There is certainly no excuse for the murder of Hannah Clarke and her three children by Rowan Baxter in a murder-suicide.
Nor is there any excuse for the murder of four children by Charmaine McLeod on 27 May 2019 when she deliberately drove her car into a truck, probably causing permanent mental anguish to the truck driver.
Yet these two cases, similar in so many ways, are being treated quite differently. There was a Parliamentary vigil in Canberra for Clarke and her children, but not for the four children of the grieving father James McLeod. His warnings of the likelihood of his former wife committing violence were ignored. The media reports around the time imply that she was suffering depression – as if that was an excuse for the murder – something which Bettina Arndt and Det Insp Mark Thompson were slammed on social media and elsewhere when they suggested that it is too early in the investigation to decide on the guilt of Rowan Baxter and whether he had any defence for his actions (ie: mitigating factors).
In both cases the murderers died at the scene from self-inflicted wounds.
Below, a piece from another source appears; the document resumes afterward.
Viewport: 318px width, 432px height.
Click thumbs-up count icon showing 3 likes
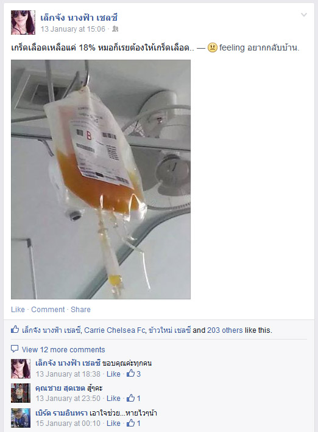coord(130,374)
But if they had survived and faced Court on charges of murder they would presumably offer a defence or claim some extenuating factor to mitigate their guilt.
Of course there is no excuse for murder, and Thompson should have chosen his words more carefully, but the furore which his comments and those of Arndt have attracted has been rather extreme to the point that the Senate voted for Arndt to have her Order of Australia rescinded.
If we were to go through living recipients of the Order of Australia for things that they said which caused offence there would be many others that would have their order stripped.
What are politicians such as Sarah Henderson, Tim Smith and Jill Hennessy really saying? If Rowan Baxter survived his self-inflicted wounds that he should not be allowed to plead not guilty, or that he should be automatically convicted without the necessity of a trial?
Really it is time for people to calm down, and allow the Police to go after murderers and other criminals who should face the full force of the law provided it is through due process and according to time honoured principles. This social media pile on is so undignified but is typical of today’s society where competitive outrage is a national sport.